About this exercise: Reproduce all records verbatim.

──────── Given data

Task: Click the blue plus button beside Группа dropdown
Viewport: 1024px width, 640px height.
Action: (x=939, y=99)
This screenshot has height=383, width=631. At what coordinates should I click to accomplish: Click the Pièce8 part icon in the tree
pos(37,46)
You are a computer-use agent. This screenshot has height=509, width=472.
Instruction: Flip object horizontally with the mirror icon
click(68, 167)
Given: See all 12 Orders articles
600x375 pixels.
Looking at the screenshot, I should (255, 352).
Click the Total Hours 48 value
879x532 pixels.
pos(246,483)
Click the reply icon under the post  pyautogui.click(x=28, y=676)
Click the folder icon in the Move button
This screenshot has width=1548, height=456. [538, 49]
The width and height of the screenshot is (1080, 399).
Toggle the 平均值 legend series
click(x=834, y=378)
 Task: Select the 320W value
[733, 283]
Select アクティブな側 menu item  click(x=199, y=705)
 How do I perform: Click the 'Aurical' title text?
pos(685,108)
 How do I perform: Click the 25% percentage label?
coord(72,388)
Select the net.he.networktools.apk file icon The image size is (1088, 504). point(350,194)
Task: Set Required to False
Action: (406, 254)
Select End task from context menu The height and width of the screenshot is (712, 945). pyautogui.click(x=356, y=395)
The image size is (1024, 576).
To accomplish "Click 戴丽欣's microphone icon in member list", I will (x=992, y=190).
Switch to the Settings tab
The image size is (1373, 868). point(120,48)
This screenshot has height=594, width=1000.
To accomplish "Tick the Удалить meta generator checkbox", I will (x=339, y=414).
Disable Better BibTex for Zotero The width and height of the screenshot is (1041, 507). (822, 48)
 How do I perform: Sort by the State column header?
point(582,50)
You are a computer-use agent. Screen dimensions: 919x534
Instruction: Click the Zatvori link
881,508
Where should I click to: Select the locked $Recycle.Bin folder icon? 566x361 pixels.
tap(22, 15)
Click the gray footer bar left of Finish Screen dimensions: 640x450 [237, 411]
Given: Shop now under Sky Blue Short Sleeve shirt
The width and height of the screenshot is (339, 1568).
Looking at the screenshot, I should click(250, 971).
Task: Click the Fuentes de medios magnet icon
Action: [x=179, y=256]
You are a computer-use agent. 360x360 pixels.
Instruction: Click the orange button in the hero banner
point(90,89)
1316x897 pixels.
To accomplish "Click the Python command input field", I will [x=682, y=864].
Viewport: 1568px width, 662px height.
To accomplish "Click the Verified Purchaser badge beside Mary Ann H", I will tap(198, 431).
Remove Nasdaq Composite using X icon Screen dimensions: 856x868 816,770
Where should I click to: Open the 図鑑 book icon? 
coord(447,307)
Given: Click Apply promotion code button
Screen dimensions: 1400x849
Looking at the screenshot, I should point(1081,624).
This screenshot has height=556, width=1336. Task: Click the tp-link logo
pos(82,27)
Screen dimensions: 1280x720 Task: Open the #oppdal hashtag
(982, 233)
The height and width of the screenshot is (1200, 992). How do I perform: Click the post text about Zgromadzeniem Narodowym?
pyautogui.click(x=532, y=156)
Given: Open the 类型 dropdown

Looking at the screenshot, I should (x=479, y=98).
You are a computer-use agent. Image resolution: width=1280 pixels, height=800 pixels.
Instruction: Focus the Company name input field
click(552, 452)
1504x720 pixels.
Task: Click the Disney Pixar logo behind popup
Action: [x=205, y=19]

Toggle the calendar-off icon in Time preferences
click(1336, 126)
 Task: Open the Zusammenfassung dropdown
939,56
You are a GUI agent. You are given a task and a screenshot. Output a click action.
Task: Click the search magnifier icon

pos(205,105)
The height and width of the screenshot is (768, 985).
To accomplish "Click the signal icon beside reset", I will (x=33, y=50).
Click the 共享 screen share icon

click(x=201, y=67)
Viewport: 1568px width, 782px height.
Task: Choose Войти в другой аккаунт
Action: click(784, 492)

────────────────

Task solution:
Task: Click the blue plus button beside Группа dropdown
Viewport: 1024px width, 640px height.
Action: (x=939, y=99)
This screenshot has height=383, width=631. At what coordinates should I click to accomplish: Click the Pièce8 part icon in the tree
pos(37,46)
You are a computer-use agent. This screenshot has height=509, width=472.
Instruction: Flip object horizontally with the mirror icon
click(68, 167)
Given: See all 12 Orders articles
600x375 pixels.
Looking at the screenshot, I should (255, 352).
Click the Total Hours 48 value
879x532 pixels.
pos(246,483)
Click the reply icon under the post  pyautogui.click(x=28, y=676)
Click the folder icon in the Move button
This screenshot has width=1548, height=456. [538, 49]
The width and height of the screenshot is (1080, 399).
Toggle the 平均值 legend series
click(x=834, y=378)
 Task: Select the 320W value
[733, 283]
Select アクティブな側 menu item  click(x=199, y=705)
 How do I perform: Click the 'Aurical' title text?
pos(685,108)
 How do I perform: Click the 25% percentage label?
coord(72,388)
Select the net.he.networktools.apk file icon The image size is (1088, 504). point(350,194)
Task: Set Required to False
Action: (406, 254)
Select End task from context menu The height and width of the screenshot is (712, 945). pyautogui.click(x=356, y=395)
The image size is (1024, 576).
To accomplish "Click 戴丽欣's microphone icon in member list", I will (x=992, y=190).
Switch to the Settings tab
The image size is (1373, 868). point(120,48)
This screenshot has height=594, width=1000.
To accomplish "Tick the Удалить meta generator checkbox", I will (x=339, y=414).
Disable Better BibTex for Zotero The width and height of the screenshot is (1041, 507). (822, 48)
 How do I perform: Sort by the State column header?
point(582,50)
You are a computer-use agent. Screen dimensions: 919x534
Instruction: Click the Zatvori link
881,508
Where should I click to: Select the locked $Recycle.Bin folder icon? 566x361 pixels.
tap(22, 15)
Click the gray footer bar left of Finish Screen dimensions: 640x450 [237, 411]
Given: Shop now under Sky Blue Short Sleeve shirt
The width and height of the screenshot is (339, 1568).
Looking at the screenshot, I should click(250, 971).
Task: Click the Fuentes de medios magnet icon
Action: [x=179, y=256]
You are a computer-use agent. 360x360 pixels.
Instruction: Click the orange button in the hero banner
point(90,89)
1316x897 pixels.
To accomplish "Click the Python command input field", I will [x=682, y=864].
Viewport: 1568px width, 662px height.
To accomplish "Click the Verified Purchaser badge beside Mary Ann H", I will tap(198, 431).
Remove Nasdaq Composite using X icon Screen dimensions: 856x868 816,770
Where should I click to: Open the 図鑑 book icon? 
coord(447,307)
Given: Click Apply promotion code button
Screen dimensions: 1400x849
Looking at the screenshot, I should point(1081,624).
This screenshot has height=556, width=1336. Task: Click the tp-link logo
pos(82,27)
Screen dimensions: 1280x720 Task: Open the #oppdal hashtag
(982, 233)
The height and width of the screenshot is (1200, 992). How do I perform: Click the post text about Zgromadzeniem Narodowym?
pyautogui.click(x=532, y=156)
Given: Open the 类型 dropdown

Looking at the screenshot, I should (x=479, y=98).
You are a computer-use agent. Image resolution: width=1280 pixels, height=800 pixels.
Instruction: Focus the Company name input field
click(552, 452)
1504x720 pixels.
Task: Click the Disney Pixar logo behind popup
Action: [x=205, y=19]

Toggle the calendar-off icon in Time preferences
click(1336, 126)
 Task: Open the Zusammenfassung dropdown
939,56
You are a GUI agent. You are given a task and a screenshot. Output a click action.
Task: Click the search magnifier icon

pos(205,105)
The height and width of the screenshot is (768, 985).
To accomplish "Click the signal icon beside reset", I will (x=33, y=50).
Click the 共享 screen share icon

click(x=201, y=67)
Viewport: 1568px width, 782px height.
Task: Choose Войти в другой аккаунт
Action: click(784, 492)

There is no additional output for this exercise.